Dal centro di New York al cuore della Sardegna la strada dell'arte è molto breve.
Nel cuore della Sardegna, ai piedi del monte Gonare, piena Barbagia, c'è il paesino di Orani, meno di tremila anime ma una lunga storia, della quale ha fatto parte - figlio di una terra dura e di tecniche antiche - Costantino Nivola (1911- 88), grafico, pittore, incisore e scultore che dall'isola portò negli Stati Uniti la fantasia, il talento, il gusto e il «fatto bene» di cui sono capaci gli italiani. Fisico esile, creatività enorme, Nivola impastò i materiali della terra d'origine con il ricco ambiente culturale newyorkese in cui scelse di vivere.
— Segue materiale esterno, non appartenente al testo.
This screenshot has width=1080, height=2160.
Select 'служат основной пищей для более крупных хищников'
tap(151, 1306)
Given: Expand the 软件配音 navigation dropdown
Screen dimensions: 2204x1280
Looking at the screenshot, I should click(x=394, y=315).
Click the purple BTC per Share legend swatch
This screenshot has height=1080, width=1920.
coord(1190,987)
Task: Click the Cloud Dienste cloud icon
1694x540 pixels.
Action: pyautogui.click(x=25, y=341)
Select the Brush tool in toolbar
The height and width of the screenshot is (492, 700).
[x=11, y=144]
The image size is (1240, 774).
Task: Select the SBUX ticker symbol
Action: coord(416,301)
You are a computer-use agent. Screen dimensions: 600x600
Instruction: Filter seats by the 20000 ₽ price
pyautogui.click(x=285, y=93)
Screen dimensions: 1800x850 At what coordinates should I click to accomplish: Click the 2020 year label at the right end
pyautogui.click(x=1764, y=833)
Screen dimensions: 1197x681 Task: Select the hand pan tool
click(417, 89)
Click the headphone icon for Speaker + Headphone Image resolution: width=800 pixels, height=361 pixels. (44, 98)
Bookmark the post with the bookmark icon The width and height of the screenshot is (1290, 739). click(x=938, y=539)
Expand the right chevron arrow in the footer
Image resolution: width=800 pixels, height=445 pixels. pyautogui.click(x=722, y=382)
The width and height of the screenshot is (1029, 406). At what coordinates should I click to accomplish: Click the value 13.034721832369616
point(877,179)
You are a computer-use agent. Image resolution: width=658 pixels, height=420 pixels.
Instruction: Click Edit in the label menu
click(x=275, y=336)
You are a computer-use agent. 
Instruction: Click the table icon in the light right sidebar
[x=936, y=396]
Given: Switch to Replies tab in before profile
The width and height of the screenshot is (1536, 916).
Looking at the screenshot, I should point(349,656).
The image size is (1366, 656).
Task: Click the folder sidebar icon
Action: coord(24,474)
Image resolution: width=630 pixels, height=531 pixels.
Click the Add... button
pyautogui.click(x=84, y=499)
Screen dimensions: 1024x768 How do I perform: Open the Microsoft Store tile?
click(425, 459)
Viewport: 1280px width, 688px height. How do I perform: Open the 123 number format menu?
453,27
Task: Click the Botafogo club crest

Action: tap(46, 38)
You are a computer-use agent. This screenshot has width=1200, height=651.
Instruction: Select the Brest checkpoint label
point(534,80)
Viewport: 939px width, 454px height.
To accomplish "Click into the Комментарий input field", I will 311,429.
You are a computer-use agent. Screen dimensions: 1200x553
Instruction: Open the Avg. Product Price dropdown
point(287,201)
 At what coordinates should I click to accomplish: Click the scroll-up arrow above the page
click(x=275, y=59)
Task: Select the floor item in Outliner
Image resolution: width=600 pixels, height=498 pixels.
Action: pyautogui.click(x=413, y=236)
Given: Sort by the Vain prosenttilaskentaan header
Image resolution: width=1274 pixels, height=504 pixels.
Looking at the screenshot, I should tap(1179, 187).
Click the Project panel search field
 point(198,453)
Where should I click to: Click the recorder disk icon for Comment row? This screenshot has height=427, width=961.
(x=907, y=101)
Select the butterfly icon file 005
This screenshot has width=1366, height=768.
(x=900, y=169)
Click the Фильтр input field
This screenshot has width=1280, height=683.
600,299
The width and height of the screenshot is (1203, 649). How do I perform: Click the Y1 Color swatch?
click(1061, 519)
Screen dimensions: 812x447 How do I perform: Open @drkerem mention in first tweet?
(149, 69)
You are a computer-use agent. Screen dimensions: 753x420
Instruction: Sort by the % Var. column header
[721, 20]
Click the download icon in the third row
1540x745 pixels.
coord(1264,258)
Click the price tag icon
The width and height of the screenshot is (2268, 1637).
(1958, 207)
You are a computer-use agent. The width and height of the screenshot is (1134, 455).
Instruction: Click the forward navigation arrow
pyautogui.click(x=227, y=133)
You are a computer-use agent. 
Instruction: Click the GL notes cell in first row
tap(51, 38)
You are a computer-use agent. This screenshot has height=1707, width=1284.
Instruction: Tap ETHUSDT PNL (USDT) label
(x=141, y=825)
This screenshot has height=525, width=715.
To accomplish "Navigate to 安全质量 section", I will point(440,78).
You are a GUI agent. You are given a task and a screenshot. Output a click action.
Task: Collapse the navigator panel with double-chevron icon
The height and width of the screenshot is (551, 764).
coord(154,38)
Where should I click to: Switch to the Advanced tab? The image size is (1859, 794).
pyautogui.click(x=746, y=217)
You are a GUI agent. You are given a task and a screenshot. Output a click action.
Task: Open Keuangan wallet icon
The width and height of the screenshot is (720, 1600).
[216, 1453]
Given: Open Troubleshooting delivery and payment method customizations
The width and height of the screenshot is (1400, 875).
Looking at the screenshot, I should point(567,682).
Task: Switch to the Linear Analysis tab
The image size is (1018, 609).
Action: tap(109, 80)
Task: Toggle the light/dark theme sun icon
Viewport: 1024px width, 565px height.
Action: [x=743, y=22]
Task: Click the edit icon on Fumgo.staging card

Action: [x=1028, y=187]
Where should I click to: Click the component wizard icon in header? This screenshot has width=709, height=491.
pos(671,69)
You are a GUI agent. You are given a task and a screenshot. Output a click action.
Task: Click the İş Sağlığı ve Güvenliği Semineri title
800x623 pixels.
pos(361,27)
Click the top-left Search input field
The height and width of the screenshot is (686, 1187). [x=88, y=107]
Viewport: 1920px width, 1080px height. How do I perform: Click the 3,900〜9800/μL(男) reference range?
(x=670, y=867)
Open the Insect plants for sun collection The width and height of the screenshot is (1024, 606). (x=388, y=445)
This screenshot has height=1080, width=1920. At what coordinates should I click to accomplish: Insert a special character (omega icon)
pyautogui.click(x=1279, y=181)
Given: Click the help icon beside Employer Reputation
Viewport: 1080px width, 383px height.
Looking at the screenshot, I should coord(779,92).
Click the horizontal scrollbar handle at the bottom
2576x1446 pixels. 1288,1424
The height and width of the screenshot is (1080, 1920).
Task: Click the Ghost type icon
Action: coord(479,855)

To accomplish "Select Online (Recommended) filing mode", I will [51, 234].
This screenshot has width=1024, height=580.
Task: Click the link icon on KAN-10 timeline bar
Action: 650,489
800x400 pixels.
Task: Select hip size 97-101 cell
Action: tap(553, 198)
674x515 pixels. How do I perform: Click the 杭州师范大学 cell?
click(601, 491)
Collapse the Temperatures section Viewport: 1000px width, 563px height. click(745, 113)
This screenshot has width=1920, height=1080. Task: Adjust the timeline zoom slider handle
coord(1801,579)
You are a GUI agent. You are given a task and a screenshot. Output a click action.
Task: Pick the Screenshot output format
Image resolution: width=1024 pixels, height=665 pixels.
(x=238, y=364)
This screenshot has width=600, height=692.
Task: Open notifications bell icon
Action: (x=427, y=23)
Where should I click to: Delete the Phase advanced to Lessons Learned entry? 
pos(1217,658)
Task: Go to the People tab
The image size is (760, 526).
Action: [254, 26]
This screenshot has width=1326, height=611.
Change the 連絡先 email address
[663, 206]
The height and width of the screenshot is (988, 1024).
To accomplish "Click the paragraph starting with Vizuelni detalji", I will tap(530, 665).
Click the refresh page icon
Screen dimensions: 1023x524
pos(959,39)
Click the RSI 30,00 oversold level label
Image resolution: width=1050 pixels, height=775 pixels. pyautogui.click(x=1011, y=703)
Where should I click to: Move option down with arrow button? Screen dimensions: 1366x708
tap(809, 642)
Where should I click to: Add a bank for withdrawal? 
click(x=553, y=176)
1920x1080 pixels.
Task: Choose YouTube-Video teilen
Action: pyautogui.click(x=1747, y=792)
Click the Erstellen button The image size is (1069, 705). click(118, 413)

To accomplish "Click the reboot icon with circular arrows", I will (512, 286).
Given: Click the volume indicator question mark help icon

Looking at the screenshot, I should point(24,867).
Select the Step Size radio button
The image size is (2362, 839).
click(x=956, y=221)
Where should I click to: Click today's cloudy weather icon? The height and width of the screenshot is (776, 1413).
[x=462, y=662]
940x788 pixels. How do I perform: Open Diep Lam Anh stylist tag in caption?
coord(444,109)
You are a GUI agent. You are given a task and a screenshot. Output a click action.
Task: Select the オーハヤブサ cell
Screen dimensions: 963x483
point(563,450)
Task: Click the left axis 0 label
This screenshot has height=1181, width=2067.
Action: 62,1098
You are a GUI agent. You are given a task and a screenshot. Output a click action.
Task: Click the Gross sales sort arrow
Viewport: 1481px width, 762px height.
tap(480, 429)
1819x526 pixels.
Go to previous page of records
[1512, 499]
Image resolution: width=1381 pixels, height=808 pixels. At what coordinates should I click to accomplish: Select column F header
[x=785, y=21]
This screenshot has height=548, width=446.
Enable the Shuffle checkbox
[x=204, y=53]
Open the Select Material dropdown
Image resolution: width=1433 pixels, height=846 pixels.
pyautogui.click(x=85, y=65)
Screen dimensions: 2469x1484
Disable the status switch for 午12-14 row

Da cui nacquero la leggendaria decorazione del Negozio Olivetti di New York nel '53, le sculture per la «Public High School 320» di Brooklyn nel '67, i graffiti murali per la «Hurley House» di Boston nel '69, le grandi sculture per la «Beach High School» nel Queens del '74... Negli Stati Uniti Costantino Nivola visse, lavorò, morì. Ma a Orani, a casa sua, su una terrazza naturale, dal 1995 è aperto un museo incantevole, uno dei miracoli - come si dice - che illuminano la provincia italiana.
Eccolo il museo Nivola: dentro l'ampliamento realizzato nel 2012 dall'architetto Gianfranco Crisci sfila la collezione permanente, la più grande al mondo, delle opere di Costantino Nivola: oltre 200 tra sculture, dipinti, disegni. Mentre il nucleo originale costituito dall'antico lavatoio ristrutturato 25 anni fa da Peter Chermayeff, centro dell'antica vita comunitaria del paese, tra i fichi e la fontana d'acqua sorgente chiamata Su Càntaru, accoglie le mostre temporanee che da sempre guardano alla «sintesi tra le arti», come insegnò l'artista di Orani legamndo fra loro pittura, scultura, architettura e design...
E torniamo a New York: il museo ospita - inaugurata a maggio e aperta fino al 15 settembre - una mostra di Peter Halley, newyorkese puro, 57 anni, mostro sacro del neo-concettualismo americano. Titolo: Antesteria. Che, in realtà, è una installazione site-specific, voluta e curata da Antonella Camarda, direttrice del museo, e da Giuliana Altea, storica dell'arte e Presidente della «Fondazione Nivola».
Le «Antesterie» erano, in ambiente ionico-attico, le feste celebrate in onore di Dioniso e che avevano a che fare col piacere del vino e il «fiorire della primavera». E il grande intervento di Peter Halley - che ha festeggiato l'opera in presenza qui a Orani pochi giorni fa, in ritardo sull'inaugurazione ufficiale, causa pandemia - è un'esplosione dionisiaca, mediterranea, fra l'esaltazione e l'ebbrezza, di forme e colori.
Passato da anni ormai dalla tela agli interventi sullo spazio architettonico, Halley ha sfruttato ogni centimetro disponibile del museo - che come impianto ricorda una basilica con tetto a capriate e ampi finestroni centinati: una navata unica di 24 metri e 8 d'altezza - per affrescare, in digitale, una cappella Sistina «concettuale», astratta, citazionista, post-moderna, tra il Medioevo degli Scrovegni rivisitato e l'aggiornamento della Cappella di Santa Maria del Rosario di Vence. Per farlo, l'artista ha rivestito tutte le pareti con un enorme wallpaper disegnato negli Stati Uniti, stampato in digitale e poi montato in loco - al centimetro - dallo «Studio Luca Pinna». L'effetto è scioccante e incanta, come una chiesa rinascimentale decorata in stile optical o psichedelico. I colori sono accessi, a volte fluo, abbaglianti come la luce meridiana. I motivi sono rubati alla natura: onde, fiamme, stelle...
E gli elementi che si rincorrono dal pavimento alla volta - tra il suo personalissimo Giudizio universale e i riferimenti alla Factory di Andy Warhol, come in quella parente argentata là in fondo - sono tutti ripresi dalla storia della pittura universale: geroglifici, il cielo stellato delle tombe egizie, le scene dei Santi dei cicli medievali, le vetrate policrome delle cattedrali gotiche (che cambiano i riflessi a seconda delle ore del giorno), la Joie de vivre di Matisse, il Suonatore di flauto di Picasso, la psychedelic art, il design delle discoteche anni Ottanta, gli omini di Keith Haring e una serie di frasi (in)decifrabili che si ricorrono da una parente all'altra: «All nothing Alone», «Vison extreme», «Images continue to grow»...Le immagini continuano a crescere. Rimane una festa, Antesteria, dell'arte.